Others leaving Wynwood have looked to Little Haiti. It has ample warehouse space, accessibility to all the burgeoning midtown neighborhoods, and the prices (though on the rise) are still manageable. Sure, Little Haiti is still a little sketchy, but no more so than Wynwood. And a handful of galleries have been operating there for awhile, including the community-based Little Haiti Cultural Center, the countercultural Moksha Studios, and the street-themed gallery Yo Space. Little Haiti already has its own cultural walk night: Third Fridays in Little Haiti. And the community has more in the works.

"I've been talking with business owners in the area about getting an art walk started on the last Sunday of the month," explains Yuval Ofir from Yo Space. The new night would take place between NE 54th and 62nd street and NE Second and Fourth avenues. "We're looking at the last Sunday in March, but we might have to push back to April for the first one."

It's a refreshing neighborhood, well-lit and sparse. Construction is finally complete on NE Second Ave., and now, Little Haiti feels accessible. In fact, it almost feels like Wynwood five years ago, raw and teeming.

"Little Haiti is untapped and full of potential, with old architecture and warehouses," explains Ofir. "It's gritty and a little dangerous, but there's a feeling there's a group of people hidden away in its midst just waiting for the right opportunity to band together and shake things up."

One of the biggest critiques of Wynwood has been the failure of business owners to band together. Maybe Little Haiti has the recipe when it comes to merging business owners? 

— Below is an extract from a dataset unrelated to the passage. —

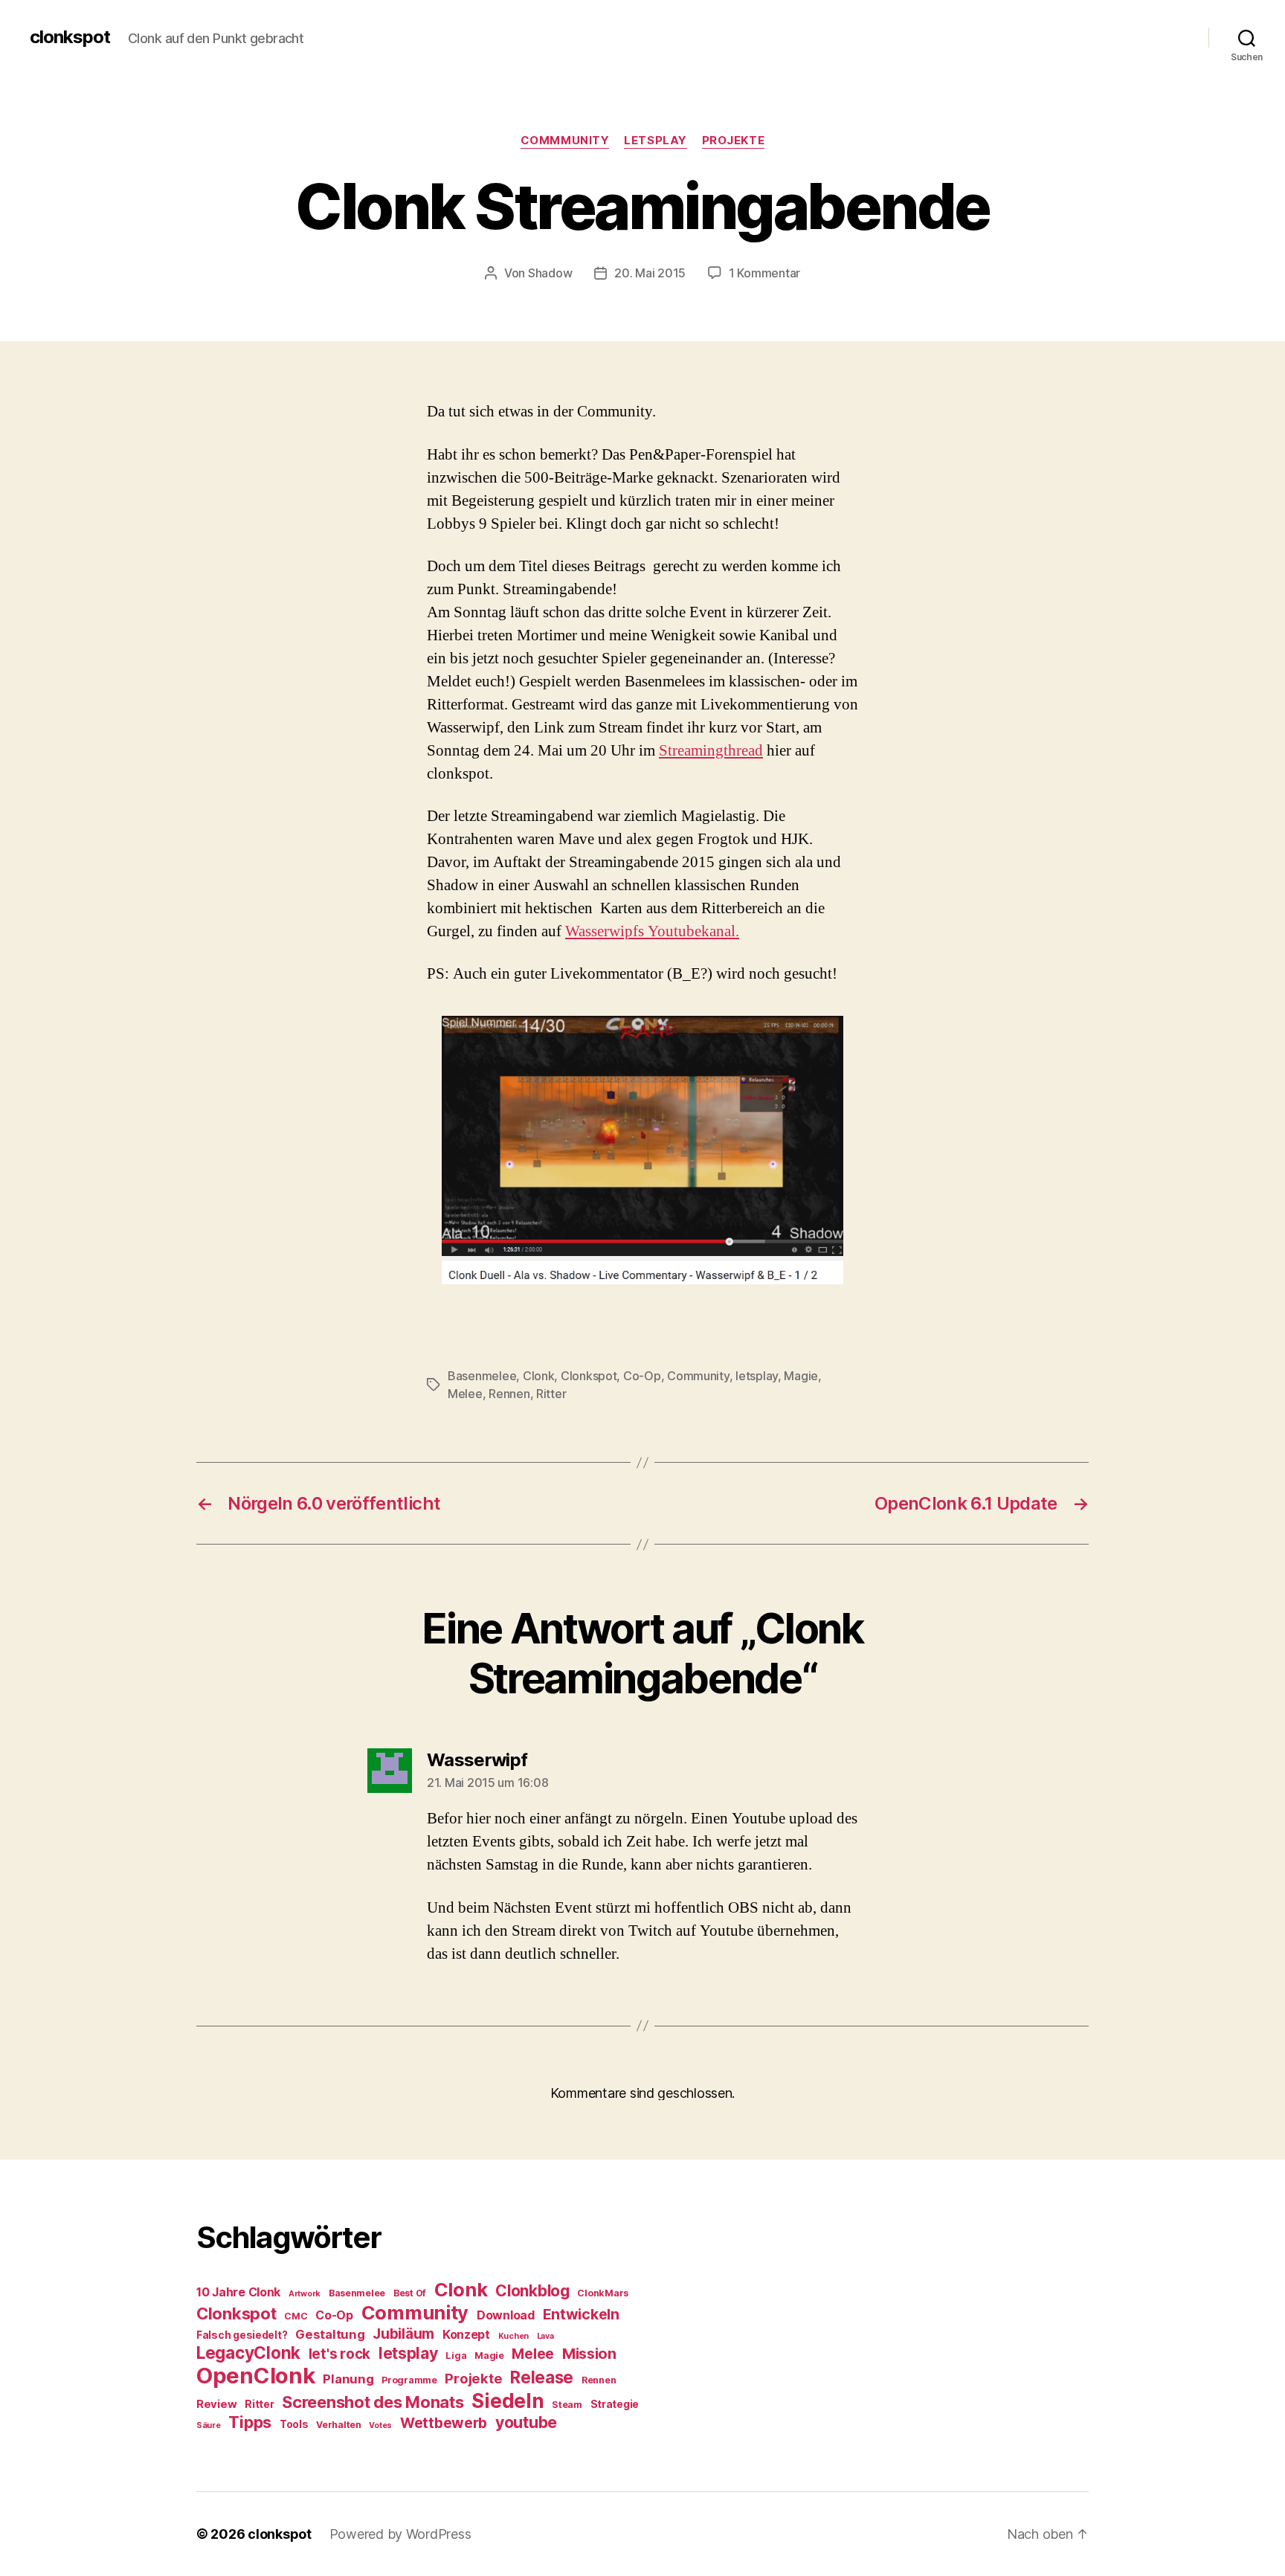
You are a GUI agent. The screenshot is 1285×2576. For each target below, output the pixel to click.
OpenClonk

The short-term future of Wynwood is uncertain. How high are property owners willing to raise rent on speculation? Can outsiders moving into Wynwood sustain its artsy energy? One thing is for sure: Wynwood, in the long term, is moving toward monetization and gentrification, and with many business owners leaving, a new, grittier scene is due to emerge. And it shouldn't be a surprise. That's what happened in SoHo in New York and also SOMA in San Francisco. Bring in the artists and the art, build up the neighborhood and make it cool, and then capitalize -- even if it means squeezing some businesses out. Wasn't Coconut Grove once an artist's colony? Wasn't Lincoln Road? Is this not how it works?

 

Don't be surprised. And don't hate. It's actually all pretty exciting.